1

I have two pyspark dataframes:

|  A  |  B  |  C  |
| 21  | 999 | 1000|
| 22  | 786 | 1978|
| 23  | 345 | 1563|

and

|  A  |  D  |  E  |
| 21  | aaa | a12 |
| 22  | bbb | b43 |
| 23  | ccc | h67 |

Desired result:

|  A  |  B  |  C  |  E  |
| 21  | 999 | 1000| a12 |
| 22  | 786 | 1978| b43 |
| 23  | 345 | 1563| h67 |

I tried using join, even df1.join(df2.E, df1.A == df2.A) to no avail.

Qubix
  • 4,161
  • 7
  • 36
  • 73
  • Possible duplicate of [pandas: merge (join) two data frames on multiple columns](https://stackoverflow.com/questions/41815079/pandas-merge-join-two-data-frames-on-multiple-columns) – Sotos Nov 14 '18 at 14:33
  • `df1.join(df2, "A").select("A", "B", "C", "E")` – shay__ Nov 14 '18 at 14:36

2 Answers2

3

I think this code does what you want:

joinedDF = df1.join(df2.select('A', 'E'), ['A'])
Ali AzG
  • 1,861
  • 2
  • 18
  • 28
3

When you are trying to join the 2 dataframe using the function join it takes 3 arguments.

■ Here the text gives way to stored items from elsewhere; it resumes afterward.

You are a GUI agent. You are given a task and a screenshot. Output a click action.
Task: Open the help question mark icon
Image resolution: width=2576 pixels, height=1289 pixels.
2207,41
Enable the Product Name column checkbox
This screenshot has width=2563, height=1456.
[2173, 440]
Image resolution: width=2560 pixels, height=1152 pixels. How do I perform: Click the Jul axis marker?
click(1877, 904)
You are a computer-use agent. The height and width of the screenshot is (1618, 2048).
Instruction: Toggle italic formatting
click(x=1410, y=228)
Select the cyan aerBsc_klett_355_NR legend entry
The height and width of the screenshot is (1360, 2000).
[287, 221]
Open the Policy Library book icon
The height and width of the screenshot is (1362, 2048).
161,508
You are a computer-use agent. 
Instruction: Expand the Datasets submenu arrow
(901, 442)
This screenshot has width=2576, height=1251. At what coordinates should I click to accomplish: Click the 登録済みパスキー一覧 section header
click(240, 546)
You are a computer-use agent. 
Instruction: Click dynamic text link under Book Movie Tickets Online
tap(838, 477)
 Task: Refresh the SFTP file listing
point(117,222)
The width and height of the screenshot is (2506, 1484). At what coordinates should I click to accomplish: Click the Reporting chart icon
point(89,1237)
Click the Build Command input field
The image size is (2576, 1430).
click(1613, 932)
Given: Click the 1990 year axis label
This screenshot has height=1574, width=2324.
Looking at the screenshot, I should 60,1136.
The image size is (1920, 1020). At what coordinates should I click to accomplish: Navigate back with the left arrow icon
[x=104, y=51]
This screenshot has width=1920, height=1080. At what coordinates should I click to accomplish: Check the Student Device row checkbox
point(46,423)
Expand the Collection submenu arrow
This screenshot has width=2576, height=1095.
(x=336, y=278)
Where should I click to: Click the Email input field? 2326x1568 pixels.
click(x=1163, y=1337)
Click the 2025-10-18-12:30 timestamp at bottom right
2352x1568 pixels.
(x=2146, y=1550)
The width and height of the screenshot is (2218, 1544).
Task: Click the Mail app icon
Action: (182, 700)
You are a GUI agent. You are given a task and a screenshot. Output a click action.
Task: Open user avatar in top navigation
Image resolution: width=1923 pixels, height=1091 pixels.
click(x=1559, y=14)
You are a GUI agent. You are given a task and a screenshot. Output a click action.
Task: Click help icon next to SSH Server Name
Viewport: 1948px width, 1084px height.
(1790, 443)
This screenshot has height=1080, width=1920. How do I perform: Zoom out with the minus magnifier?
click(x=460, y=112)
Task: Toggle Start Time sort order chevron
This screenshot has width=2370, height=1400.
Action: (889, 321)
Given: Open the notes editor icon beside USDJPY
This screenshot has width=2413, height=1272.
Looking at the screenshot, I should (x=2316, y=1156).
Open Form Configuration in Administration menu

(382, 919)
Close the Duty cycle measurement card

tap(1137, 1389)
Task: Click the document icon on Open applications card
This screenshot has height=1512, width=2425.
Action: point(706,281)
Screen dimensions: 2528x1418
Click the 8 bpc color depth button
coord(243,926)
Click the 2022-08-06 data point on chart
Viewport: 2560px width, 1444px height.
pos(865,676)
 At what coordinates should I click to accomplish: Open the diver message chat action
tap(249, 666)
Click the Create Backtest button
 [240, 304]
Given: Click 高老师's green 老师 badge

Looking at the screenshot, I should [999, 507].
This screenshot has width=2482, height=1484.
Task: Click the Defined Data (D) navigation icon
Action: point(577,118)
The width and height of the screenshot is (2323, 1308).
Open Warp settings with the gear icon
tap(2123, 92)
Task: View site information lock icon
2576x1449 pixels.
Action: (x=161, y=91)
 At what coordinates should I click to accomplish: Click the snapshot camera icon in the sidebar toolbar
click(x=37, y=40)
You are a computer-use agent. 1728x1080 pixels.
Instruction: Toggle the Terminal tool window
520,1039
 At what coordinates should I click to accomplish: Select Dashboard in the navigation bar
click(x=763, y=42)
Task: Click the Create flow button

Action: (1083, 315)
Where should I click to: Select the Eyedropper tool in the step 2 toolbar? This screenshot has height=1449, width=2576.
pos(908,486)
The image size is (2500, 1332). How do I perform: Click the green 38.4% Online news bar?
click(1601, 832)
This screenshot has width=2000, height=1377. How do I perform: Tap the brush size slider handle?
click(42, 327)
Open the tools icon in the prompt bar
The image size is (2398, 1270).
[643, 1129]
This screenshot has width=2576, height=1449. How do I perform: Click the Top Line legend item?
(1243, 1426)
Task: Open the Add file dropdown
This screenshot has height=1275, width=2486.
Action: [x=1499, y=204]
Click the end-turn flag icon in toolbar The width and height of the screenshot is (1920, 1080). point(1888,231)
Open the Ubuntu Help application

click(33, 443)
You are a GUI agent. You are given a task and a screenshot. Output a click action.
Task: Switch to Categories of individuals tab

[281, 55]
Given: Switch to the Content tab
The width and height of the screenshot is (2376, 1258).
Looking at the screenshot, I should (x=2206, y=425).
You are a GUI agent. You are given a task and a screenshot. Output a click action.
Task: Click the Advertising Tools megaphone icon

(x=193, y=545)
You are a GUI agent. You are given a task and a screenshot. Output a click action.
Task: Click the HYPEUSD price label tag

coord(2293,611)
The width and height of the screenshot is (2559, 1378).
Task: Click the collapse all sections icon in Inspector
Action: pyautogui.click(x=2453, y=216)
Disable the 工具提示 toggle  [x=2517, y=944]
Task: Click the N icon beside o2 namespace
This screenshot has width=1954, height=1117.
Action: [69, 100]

  1. arg-1 : another dataframe which you need to join.
  2. arg-2 : columns based on which you need to join the dataframes.
  3. arg-3 : Type of join you want to perform. by default its inner join.

PFB sample code.

df1.join(df2, df1.id == df2.id, 'outer')

You can find more details here.

Regards,

Neeraj

Neeraj Bhadani
  • 2,930
  • 16
  • 26